→ WHAT IS REQUIRED
Reproduce exactly, and only, the lines below from the one containing "Given: Open the settings gear menu" through the one containing "You are a computer-use".

→ EXTRACTED DATA

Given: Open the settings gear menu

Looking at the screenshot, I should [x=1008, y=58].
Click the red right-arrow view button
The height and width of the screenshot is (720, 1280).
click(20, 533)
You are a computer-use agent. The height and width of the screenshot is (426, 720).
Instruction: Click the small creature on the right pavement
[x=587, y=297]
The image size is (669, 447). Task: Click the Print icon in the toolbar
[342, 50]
--
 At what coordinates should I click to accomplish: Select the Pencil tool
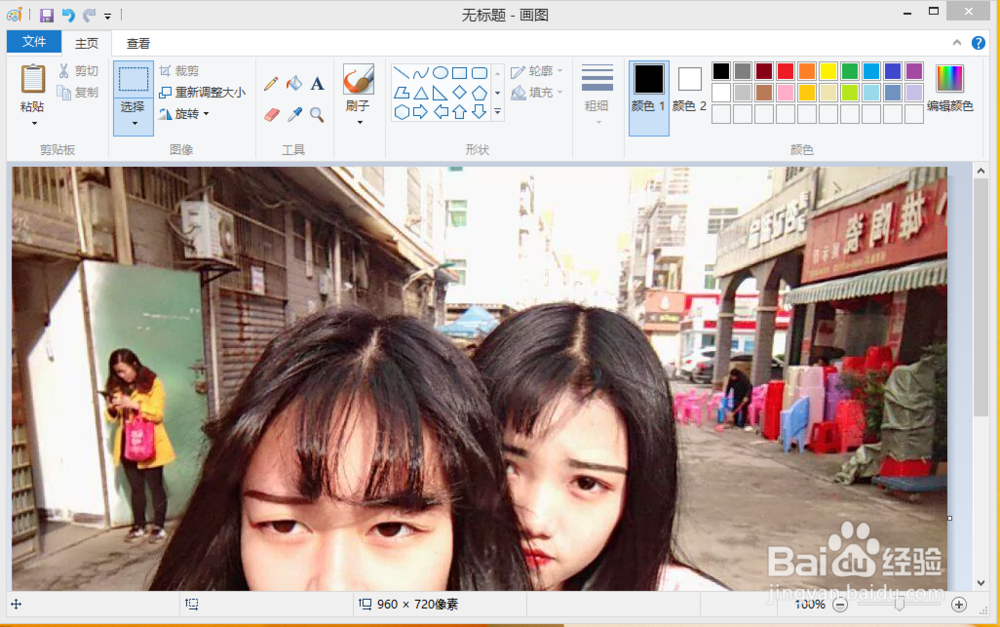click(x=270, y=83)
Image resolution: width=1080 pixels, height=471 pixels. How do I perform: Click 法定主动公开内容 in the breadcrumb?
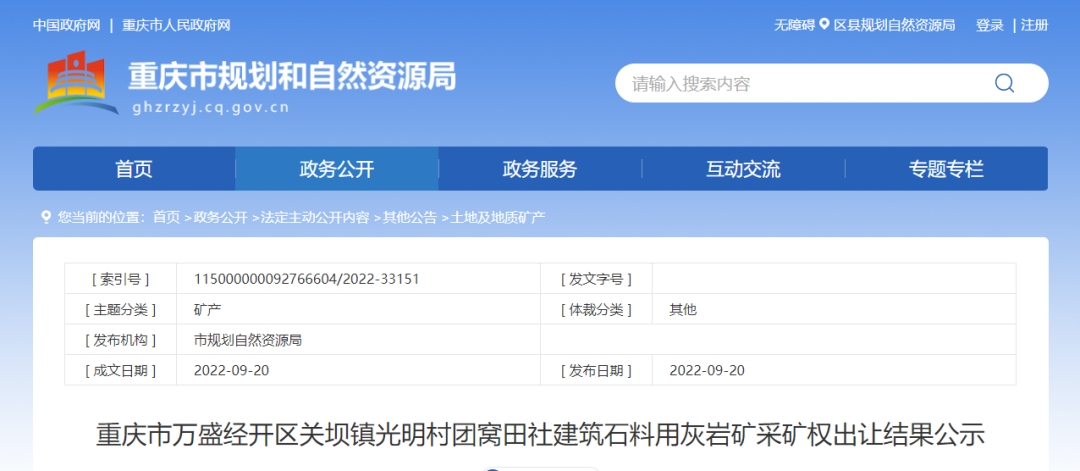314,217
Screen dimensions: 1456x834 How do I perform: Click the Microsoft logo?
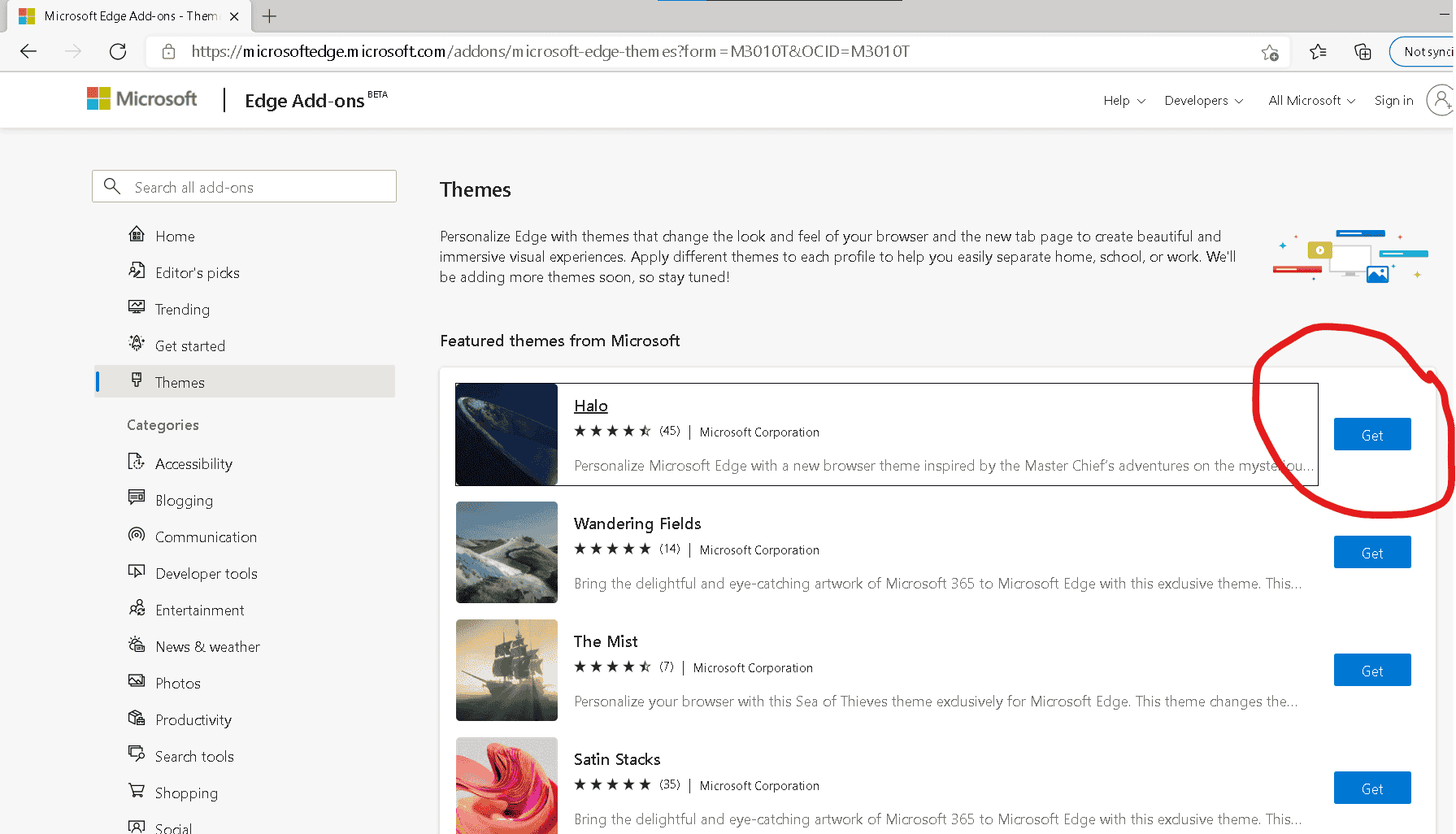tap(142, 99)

→ EXERCISE SOLUTION
Given: Open the settings gear menu

Looking at the screenshot, I should [x=1008, y=58].
Click the red right-arrow view button
The height and width of the screenshot is (720, 1280).
click(20, 533)
You are a computer-use agent. The height and width of the screenshot is (426, 720).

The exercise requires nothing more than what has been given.